Publication year - 2016
Publication title -
alcoholism: clinical and experimental research
Language(s) - English
Resource type - Journals
SCImago Journal Rank - 1.267
H-Index - 153
eISSN - 1530-0277
pISSN - 0145-6008
DOI - 10.1111/acer.13215
Subject(s) - allopregnanolone , gabaa receptor , pregnanolone , binge drinking , medicine , endocrinology , abstinence , alcohol use disorder , alcohol , neuroactive steroid , pharmacology , psychology , chemistry , receptor , psychiatry , biochemistry , alcohol consumption
Background Alcohol use disorders are associated with single‐nucleotide polymorphisms in GABRA 2 , the gene encoding the GABA A receptor α 2‐subunit in humans. Deficient GABA ergic functioning is linked to impulse control disorders, intermittent explosive disorder, and to drug abuse and dependence, yet it remains unclear whether α 2‐containing GABA A receptor sensitivity to endogenous ligands is involved in excessive alcohol drinking. Methods Male wild‐type (Wt) C57 BL /6J and point‐mutated mice rendered insensitive to GABA ergic modulation by benzodiazepines (BZD; H101R), allopregnanolone (ALLO) or tetrahydrodeoxycorticosterone (THDOC; Q241M), or high concentrations of ethanol (EtOH) (S270H/L277A) at α 2‐containing GABA A receptors were assessed for their binge‐like, moderate, or escalated chronic drinking using drinking in the dark, continuous access (CA) and intermittent access (IA) to alcohol protocols, respectively. Social approach by mutant and Wt mice in forced alcohol abstinence was compared to approach by Et OH ‐naïve controls. Social deficits in forced abstinence were treated with allopregnanolone (0, 3.0, 10.0 mg/kg, intraperitoneal [i.p.]) or midazolam (0, 0.56, 1.0 mg/kg, i.p.). Results Mice with BZD‐insensitive α 2‐containing GABA A receptors (H101R) escalated their binge‐like drinking. Mutants harboring the Q241M point substitution in Gabra2 showed blunted chronic intake in the CA and IA protocols. S270H/L277A mutants consumed excessive amounts of alcohol but, unlike wild‐types, they did not show forced abstinence‐induced social deficits.

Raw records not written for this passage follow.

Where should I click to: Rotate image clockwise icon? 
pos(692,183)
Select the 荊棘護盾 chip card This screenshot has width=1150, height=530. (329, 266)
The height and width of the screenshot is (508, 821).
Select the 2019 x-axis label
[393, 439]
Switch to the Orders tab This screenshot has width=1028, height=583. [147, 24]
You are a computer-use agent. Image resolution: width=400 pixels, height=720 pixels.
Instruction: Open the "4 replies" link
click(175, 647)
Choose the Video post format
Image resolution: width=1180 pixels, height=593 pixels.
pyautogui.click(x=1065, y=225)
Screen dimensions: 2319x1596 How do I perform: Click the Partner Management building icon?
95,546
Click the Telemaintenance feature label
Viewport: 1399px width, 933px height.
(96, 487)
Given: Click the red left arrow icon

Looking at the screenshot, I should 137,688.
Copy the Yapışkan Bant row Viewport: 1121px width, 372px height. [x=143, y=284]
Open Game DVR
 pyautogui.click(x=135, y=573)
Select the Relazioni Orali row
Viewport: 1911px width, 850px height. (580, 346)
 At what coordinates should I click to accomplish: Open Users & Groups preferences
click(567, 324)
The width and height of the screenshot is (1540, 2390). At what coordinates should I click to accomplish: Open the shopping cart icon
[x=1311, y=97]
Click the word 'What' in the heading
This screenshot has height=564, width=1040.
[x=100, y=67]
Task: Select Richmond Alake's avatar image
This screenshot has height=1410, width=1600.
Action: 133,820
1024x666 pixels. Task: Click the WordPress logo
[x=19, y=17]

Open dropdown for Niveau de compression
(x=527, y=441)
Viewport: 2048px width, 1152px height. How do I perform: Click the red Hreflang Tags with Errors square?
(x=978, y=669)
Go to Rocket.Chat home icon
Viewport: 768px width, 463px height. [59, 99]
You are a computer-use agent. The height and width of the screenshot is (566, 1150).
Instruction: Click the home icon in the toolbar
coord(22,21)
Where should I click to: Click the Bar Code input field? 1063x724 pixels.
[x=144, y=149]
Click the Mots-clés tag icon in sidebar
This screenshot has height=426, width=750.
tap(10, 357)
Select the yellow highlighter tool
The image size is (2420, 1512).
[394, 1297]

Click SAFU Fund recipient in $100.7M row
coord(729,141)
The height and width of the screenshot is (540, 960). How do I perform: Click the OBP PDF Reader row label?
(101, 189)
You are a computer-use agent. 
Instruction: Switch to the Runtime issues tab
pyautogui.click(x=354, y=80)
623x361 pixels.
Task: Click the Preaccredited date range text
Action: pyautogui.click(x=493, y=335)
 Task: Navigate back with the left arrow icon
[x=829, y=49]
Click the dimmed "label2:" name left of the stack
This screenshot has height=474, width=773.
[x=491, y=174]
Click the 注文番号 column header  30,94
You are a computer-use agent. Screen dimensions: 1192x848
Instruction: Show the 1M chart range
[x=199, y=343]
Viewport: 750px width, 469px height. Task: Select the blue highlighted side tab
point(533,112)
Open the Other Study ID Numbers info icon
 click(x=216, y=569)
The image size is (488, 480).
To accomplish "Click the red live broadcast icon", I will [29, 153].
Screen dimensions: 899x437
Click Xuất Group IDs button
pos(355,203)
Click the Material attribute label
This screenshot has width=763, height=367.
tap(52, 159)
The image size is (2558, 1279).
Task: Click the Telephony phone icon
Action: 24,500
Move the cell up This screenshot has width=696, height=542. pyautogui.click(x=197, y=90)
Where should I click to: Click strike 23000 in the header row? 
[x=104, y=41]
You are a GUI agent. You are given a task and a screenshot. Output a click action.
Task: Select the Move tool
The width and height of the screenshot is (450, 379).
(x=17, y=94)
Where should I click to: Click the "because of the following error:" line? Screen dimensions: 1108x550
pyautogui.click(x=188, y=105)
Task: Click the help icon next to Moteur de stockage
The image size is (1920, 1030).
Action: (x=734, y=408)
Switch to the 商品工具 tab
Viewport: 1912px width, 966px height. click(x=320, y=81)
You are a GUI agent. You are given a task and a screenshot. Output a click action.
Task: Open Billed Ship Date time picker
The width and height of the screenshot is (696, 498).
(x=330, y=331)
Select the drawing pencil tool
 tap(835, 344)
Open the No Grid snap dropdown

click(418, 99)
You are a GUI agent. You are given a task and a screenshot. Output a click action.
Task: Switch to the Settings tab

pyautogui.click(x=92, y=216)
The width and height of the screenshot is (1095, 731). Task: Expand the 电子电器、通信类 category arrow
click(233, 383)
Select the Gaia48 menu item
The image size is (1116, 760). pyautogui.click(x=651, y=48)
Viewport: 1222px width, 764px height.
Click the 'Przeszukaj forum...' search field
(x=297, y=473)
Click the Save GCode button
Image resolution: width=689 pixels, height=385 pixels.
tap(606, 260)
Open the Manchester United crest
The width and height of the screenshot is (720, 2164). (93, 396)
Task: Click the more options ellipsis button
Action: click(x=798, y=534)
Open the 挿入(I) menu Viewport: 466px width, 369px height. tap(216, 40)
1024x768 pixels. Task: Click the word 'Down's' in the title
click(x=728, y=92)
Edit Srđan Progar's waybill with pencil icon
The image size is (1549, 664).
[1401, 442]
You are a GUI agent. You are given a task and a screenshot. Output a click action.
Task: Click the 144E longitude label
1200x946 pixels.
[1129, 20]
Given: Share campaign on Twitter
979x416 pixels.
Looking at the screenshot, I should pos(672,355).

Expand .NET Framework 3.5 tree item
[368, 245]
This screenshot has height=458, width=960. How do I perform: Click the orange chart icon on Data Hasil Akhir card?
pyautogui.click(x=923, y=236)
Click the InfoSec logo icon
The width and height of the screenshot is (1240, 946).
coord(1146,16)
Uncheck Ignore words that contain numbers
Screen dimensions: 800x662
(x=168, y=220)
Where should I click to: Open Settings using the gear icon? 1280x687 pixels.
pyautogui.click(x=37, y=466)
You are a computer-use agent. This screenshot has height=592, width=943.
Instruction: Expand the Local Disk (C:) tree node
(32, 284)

Conclusions These findings suggest a role for: (i) H101 in species‐typical binge‐like drinking, (ii) Q241 in escalated chronic drinking, and (iii) S270 and/or L277 in the development of forced abstinence‐associated social deficits. Clinical findings report reduced BZD ‐binding sites in the cortex of dependent patients; the present findings suggest a specific role for BZD ‐sensitive α 2‐containing receptors. In addition, amino acid residue 241 in Gabra2 is necessary for positive modulation and activation of GABA A receptors by ALLO and THDOC ; we postulate that neurosteroid action on α 2‐containing receptor may be necessary for escalated chronic EtOH intake.